BTW, the drivers used were 42.72, which AFAIK is the latest "benchmark driver" release. I'm wondering how other driver releases would compare, and how other VS benchmarks would compare.

Note, that if you replace "all the information we need" with "a very good indication", I don't disagree at this point.

EDIT: they weren't VS 2.0 tests
 
No, this shows us that if there is a CPU/system limited portion of the vertex shading, it is not the bottleneck on the system in question (Pentium 4 2.8 GHz system), for the benchmark in question. Which, considering it is the 3dmark vertex shading test (presumably a complex workload), is still a good thing, assuming nothing funky is going on in the drivers that is specific to that benchmark program.
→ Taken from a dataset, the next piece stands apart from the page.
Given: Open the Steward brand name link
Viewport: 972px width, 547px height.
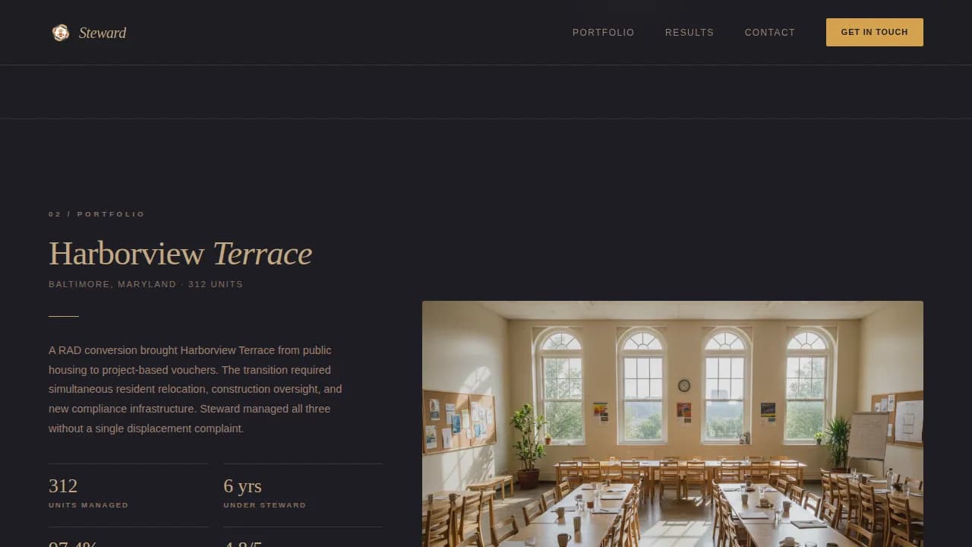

I dunno about this. The results scale exactly with clock speed (to the precision given by the benchmark, i.e. .1 fps). It's pretty darn clear.

EDIT: they weren't VS 2.0 tests

Correct, VS 1.1. My bad.
 
I talked with NVIDIA and got an official confirmation that both the 5600 and 5200 does vertex shaders in hardware. As you may know, there are 4 shader pipes for both cards.

Well if it´s official from Nvidia it must be true. ;)

From the benches i seen the NV34 lags behind the NV31 with so much difference in shader test´s that it seem´s like it well could be a 2*2 not using shader´s and can only work as 2*1 with shader´s.
That would still be "effective" 4 shaderpipes.
 
Well, your point of scaling exactly and 0.1 being precise enough raises another issue.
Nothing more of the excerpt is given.